BP control is excessively low in the hypertensive population, and in our country, it does not exceed 40%, resulting in only partial effectiveness of prevention strategies. The improvement in BP control is a very important element in reducing the burden of disease related to uncontrolled HBP and its health-related costs. The hypertension management cost in the period preceding the development of organ damage and major CV events was significantly lower compared to the social and health costs linked to the consequences of poorly controlled hypertension.

The knowledge of the determinants of SBP control can undoubtedly increase the chance and percentage of achieving predetermined targets.
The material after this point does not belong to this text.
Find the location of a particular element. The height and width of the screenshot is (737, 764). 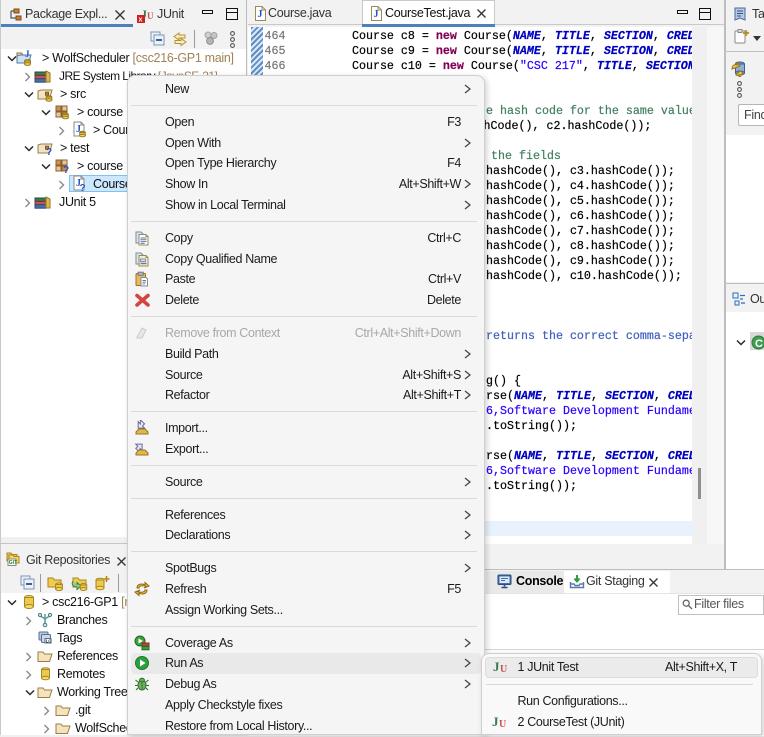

In particular, our data indicated that therapeutic success in the first follow-up was largely dependent on anthropometric factors related to the characteristics of the patient, such as age, gender, family history, and degree of hypertension, which are risk factors that cannot be modified and that can allow us to predict therapeutic success at the first visit.
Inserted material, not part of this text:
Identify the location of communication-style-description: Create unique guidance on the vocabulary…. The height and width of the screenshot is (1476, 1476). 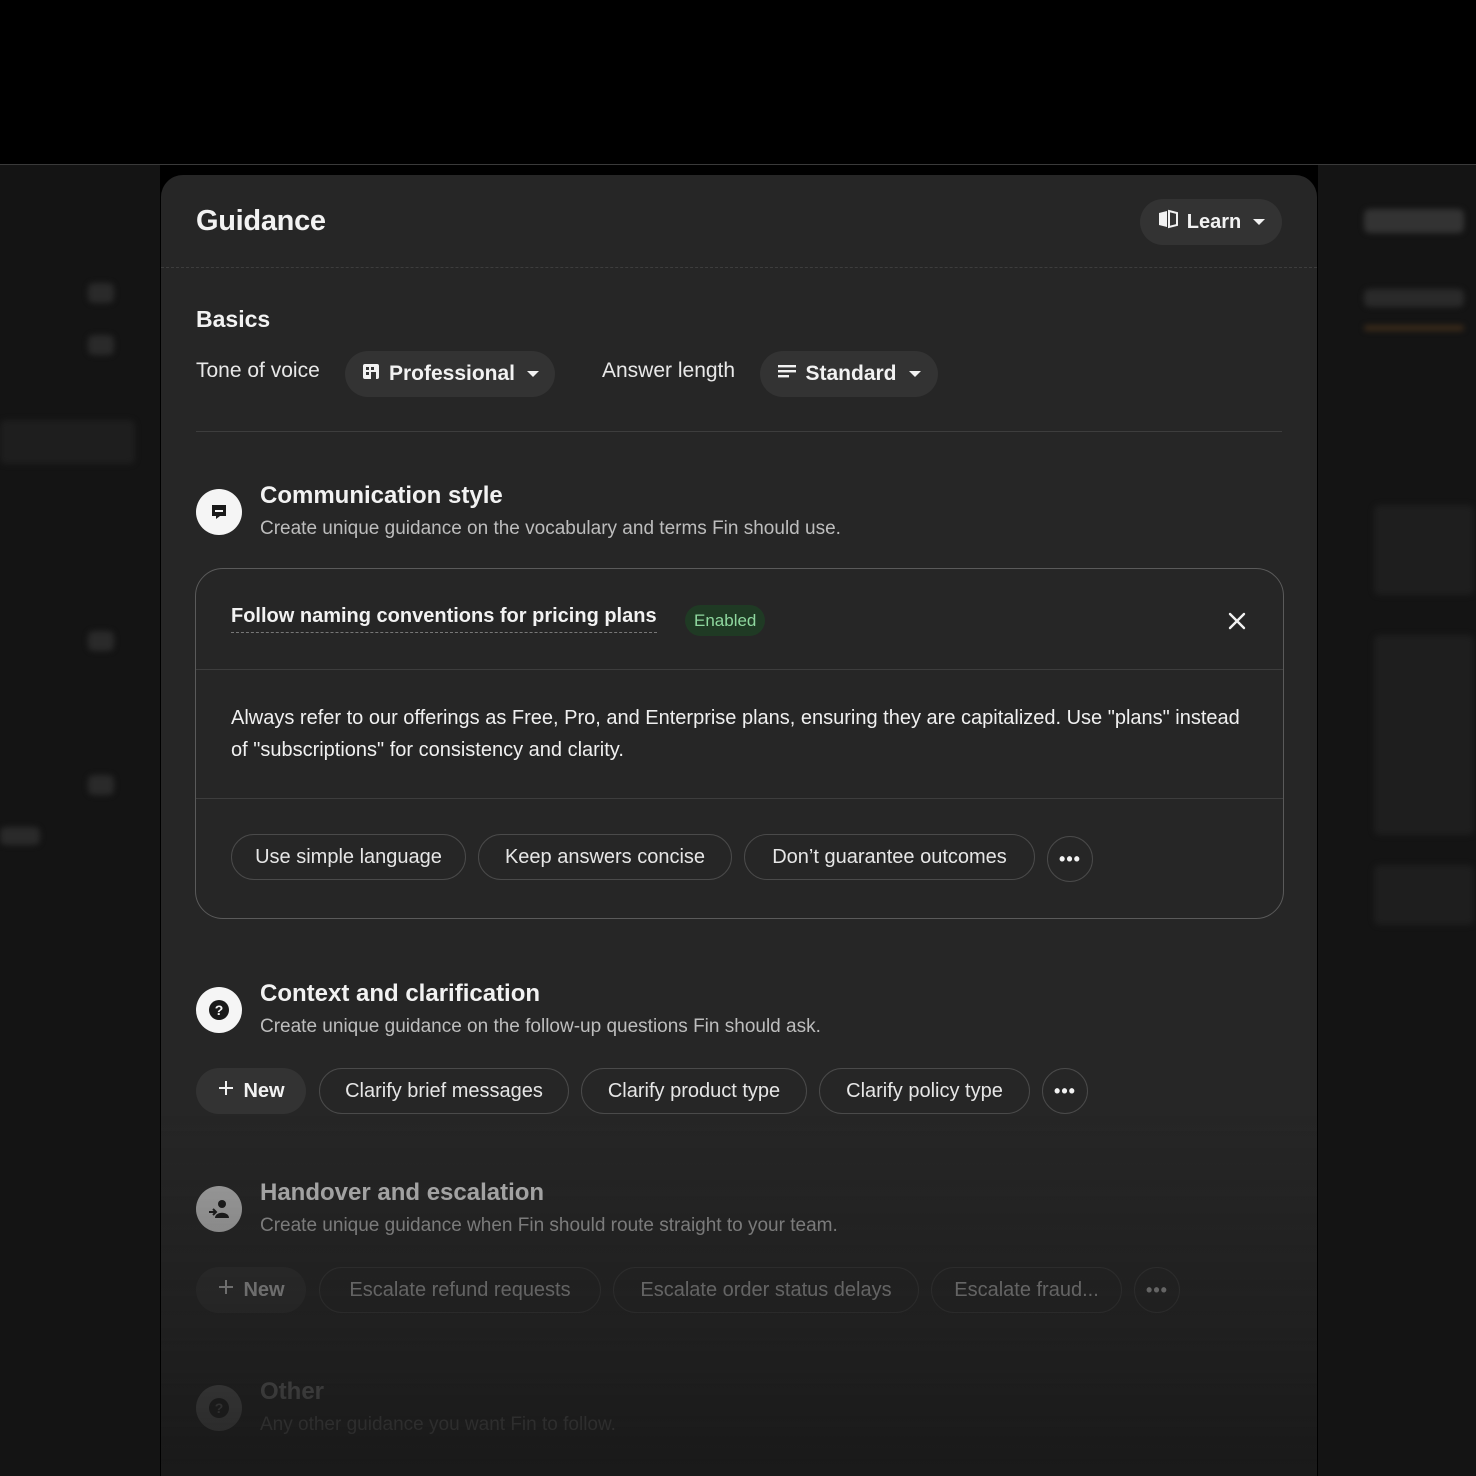
(550, 528). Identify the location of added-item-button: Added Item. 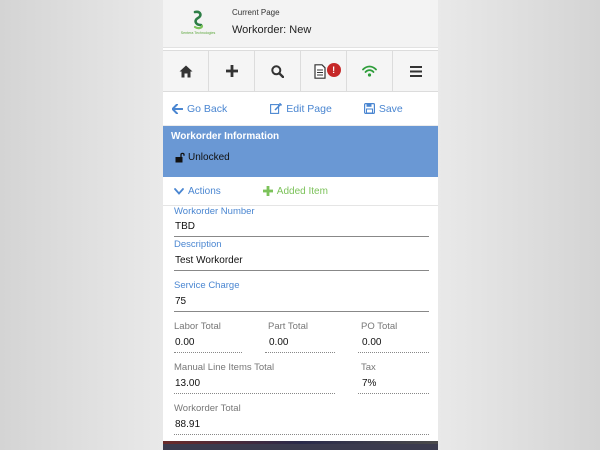
(295, 191).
Exercise and control of other risk factors, including dyslipidemia, are associated mechanisms that can be corrected using appropriate and effective measures.

The strategies and interventions that can synergistically act on the multiple determinants of poor and inadequate BP control include the organization of the follow-up network in clinical and non-clinical fields; establishment of communication between specialist centers, general practitioners and patients; and based on patient empowerment, if the patient becomes an active part in managing the disease.

Strategies of ICT-based home care might represent a real breakthrough in the management of chronic conditions, in particular, for patients who have multiple morbidities and poor compliance. Future large-scale studies are needed to assess the long-term effects on cardiovascular outcomes.

Summary Table

What is known about the topic?

  • Despite guidelines, actual BP control in treated hypertensive patients is <40%.

  • Intensive follow-up strategies are effective in improving BP control, including the use of electronic charts.

What this study adds?

  • Difficult-to-treat hypertension can be predicted based on clinical features.

  • The use of ICT-IC is a personalized strategy of therapy that can preventively be applied in patients who present features of DTT hypertension at the first visit.